Les banques centrales relèvent leurs taux directeurs pour réduire la demande globale et la remettre en phase avec la capacité de production de l’économie. Nous percevons de plus en plus de signes confirmant que ce processus est en cours, même si, compte tenu des niveaux d’inflation encore élevés, il nous semble évident qu’il faut en faire plus.
Le signe le plus récent a été la chute de la croissance des exportations chinoises, un phénomène que nous n’avions plus observé depuis 2020. Les exportations vers les États-Unis sont négatives depuis plusieurs mois, tandis que les exportations vers l’Europe ont également chuté (voir l’illustration 1). Les chiffres pour les États-Unis sont d’autant plus surprenants que le dollar américain est fort. Il s’est apprécié de 14 % par rapport au yuan, ce qui devrait normalement faire grimper les importations américaines.
Plus vite en Europe qu’aux États-Unis
Les PMI (indices des directeurs d’achat) d’octobre dressent un constat similaire pour l’Europe : tous les indices sont inférieurs à 50 (ce qui indique une contraction), à l’exception de l’indice du secteur français des services, alors qu’aux États-Unis la plupart des chiffres étaient encore en territoire d’expansion.
L’économie européenne s’affaiblit plus rapidement que celle des États-Unis, car en plus d’être confrontée à des taux d’intérêt plus élevés (l’évolution des taux obligataires à 10 ans est à peu près la même dans les deux zones), la région doit faire face à un choc énergétique.
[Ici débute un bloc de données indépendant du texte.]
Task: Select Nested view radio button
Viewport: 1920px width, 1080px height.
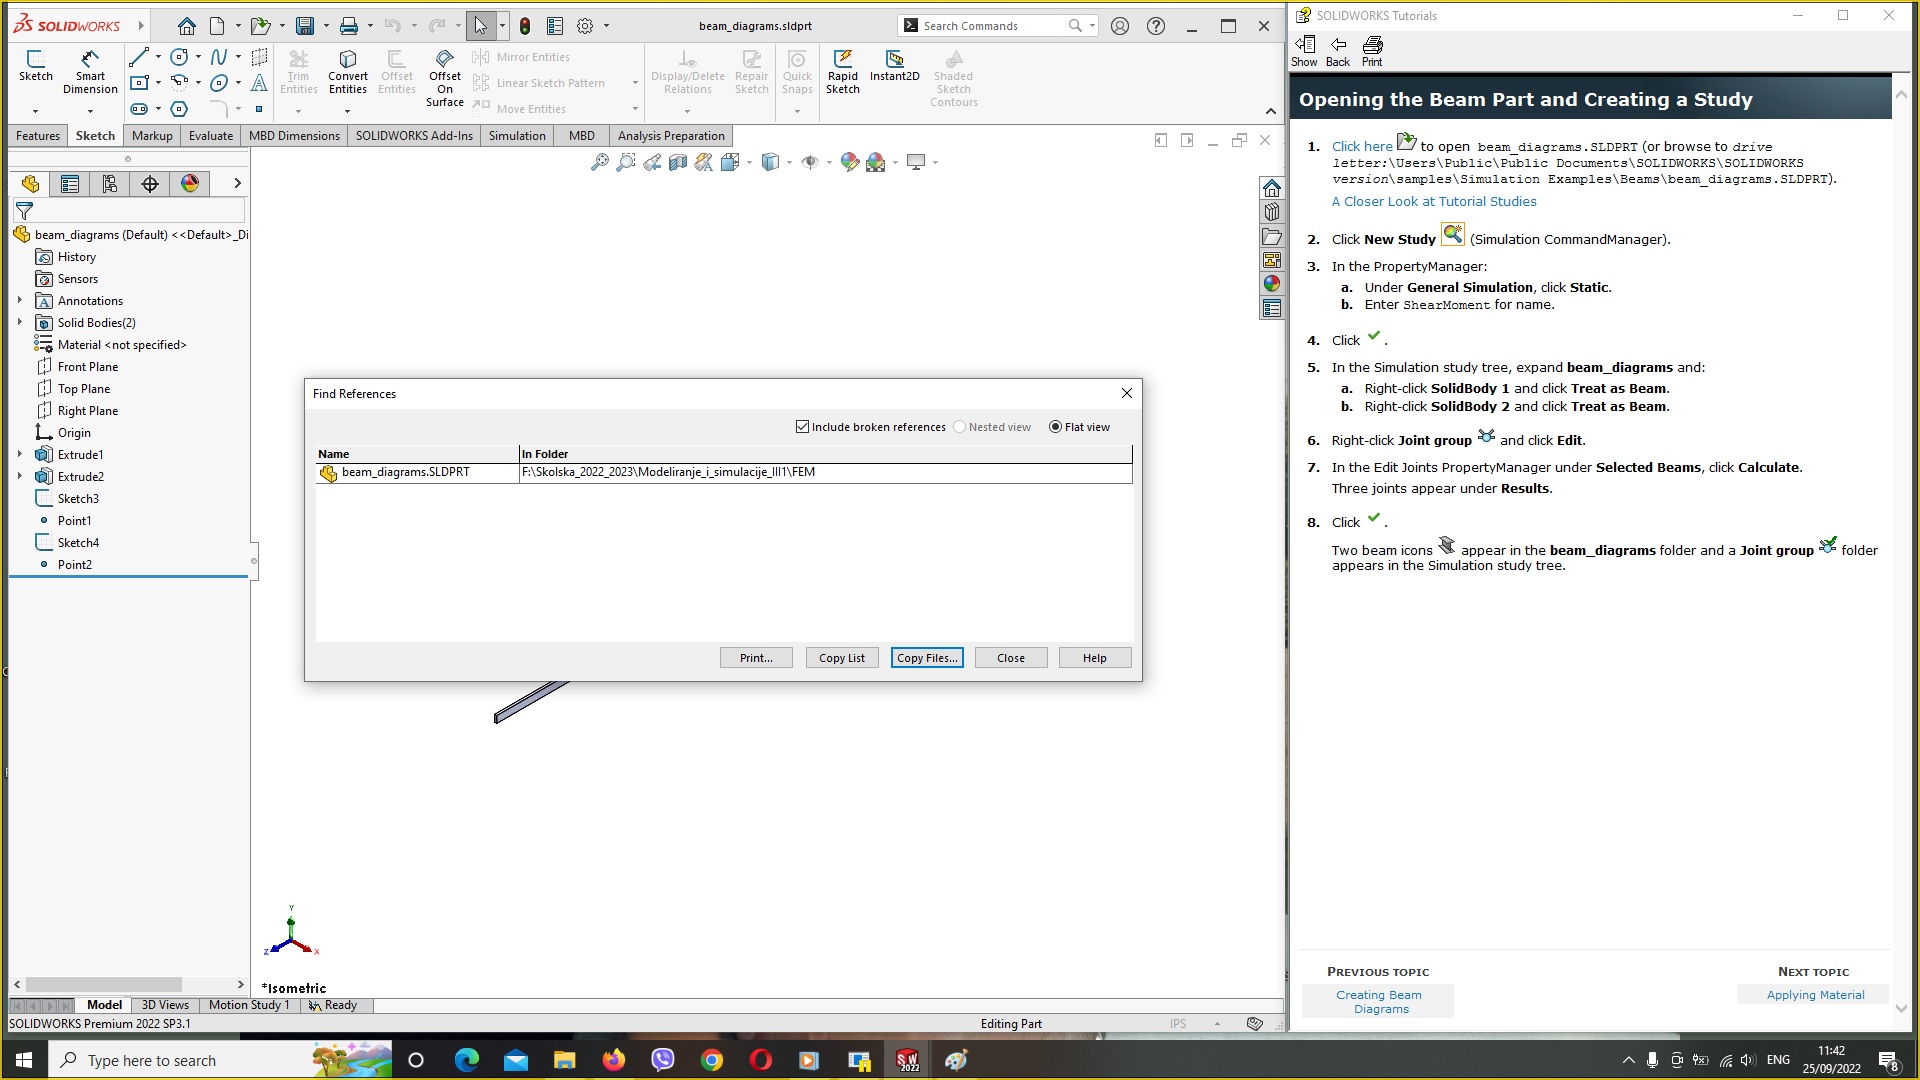Action: (x=960, y=426)

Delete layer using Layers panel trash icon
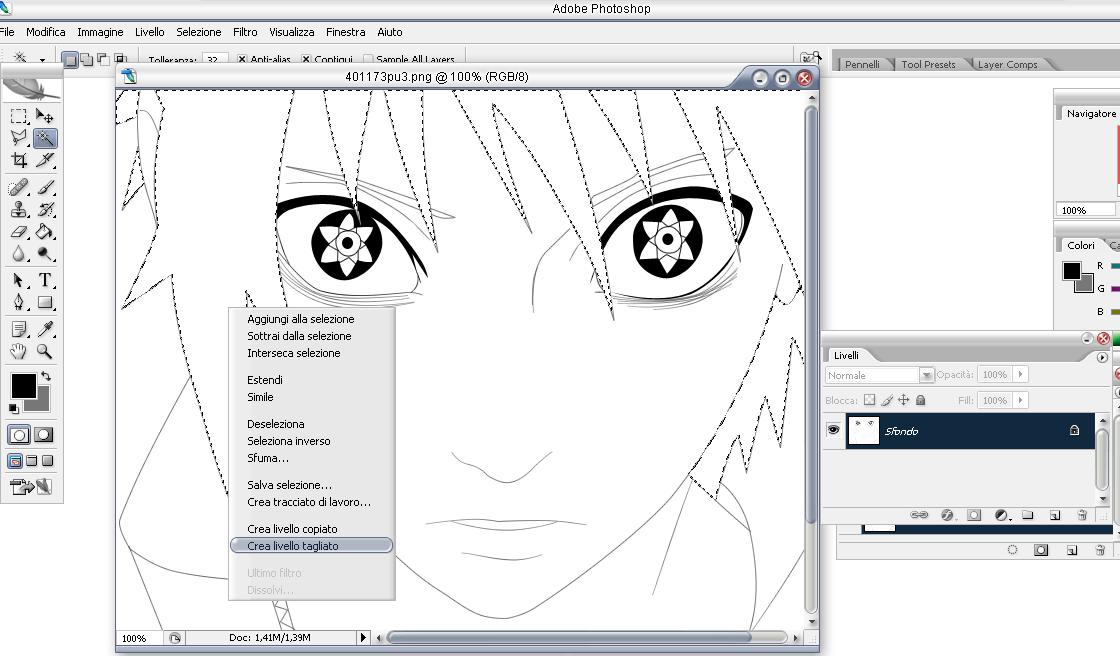point(1081,515)
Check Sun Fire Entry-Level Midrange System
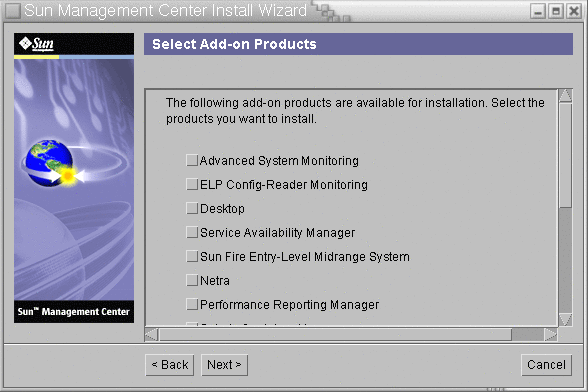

L’Europe est probablement déjà entrée en récession et devrait y rester jusqu’au premier trimestre de 2023.
Les chiffres sont contrastés aux États-Unis, où le marché du travail reste robuste. Les estimations du consensus prévoyaient la création de 200 000 nouveaux emplois en octobre, alors que le chiffre réel a atteint 233 000 et les chiffres de septembre ont été révisés à la hausse. Le taux de chômage est tombé à 3,6 %.
Une telle vigueur du marché du travail et la forte croissance des salaires qui l’accompagne posent un dilemme pour la Réserve fédérale américaine. En effet, la croissance des salaires qui est un facteur déterminant de l’inflation dans le secteur des services constitue un élément essentiel de sa réflexion sur l’ampleur et la rapidité du relèvement des taux directeurs. Sans un ralentissement de la croissance des salaires, il est difficile d’imaginer un retour de l’inflation des services de son niveau actuel de 7,4 % en glissement annuel vers sa moyenne de 2,7 % en 2019.
La croissance « excessive » des salaires n’est toutefois pas seulement un problème américain. Les salaires augmentent rapidement en Europe aussi, ce qui montre bien que le défi de la BCE ne consiste pas seulement à adapter les taux directeurs pour tenir compte de la hausse des prix de l’énergie, mais aussi à modérer la demande (voir l’illustration 2).
Répit inflationniste
Les derniers chiffres de l’IPC américain — 7,7 % pour l’inflation globale en octobre contre une prévision à 8 % et après avoir atteint 8,2 % le mois précédent — ont néanmoins apporté un répit bienvenu aux actifs risqués. Ces données conforteront l’opinion du marché selon laquelle la Fed pourra commencer à abaisser ses taux d’ici le printemps prochain, même si la banque centrale a fait savoir qu’elle prévoyait de les maintenir plus élevés pendant plus longtemps.
Nous restons très sceptiques face aux anticipations de décélération aussi rapide du marché, même si la croissance ralentit.
L’autre événement clé de la semaine a bien sûr été les élections de mi-mandat aux États-Unis. À l’heure où nous écrivons ces lignes, les résultats ne sont pas encore définitifs, mais il semble que le parti républicain va prendre le contrôle de la Chambre des représentants, mais peut-être pas du Sénat.
En ce qui concerne l’impact sur le marché, le fait que les républicains prennent le contrôle du Sénat n’a probablement pas beaucoup d’importance. D’une manière ou d’une autre, le gouvernement américain sera divisé avec un même résultat : l’impasse politique.
En revanche, si les démocrates parviennent à garder le contrôle, les investisseurs pourraient anticiper de nouvelles dépenses. Ceci pourrait entraîner une hausse des anticipations d’inflation, mais aussi une hausse proportionnelle de la trajectoire anticipée des taux directeurs de la Fed pour la compenser.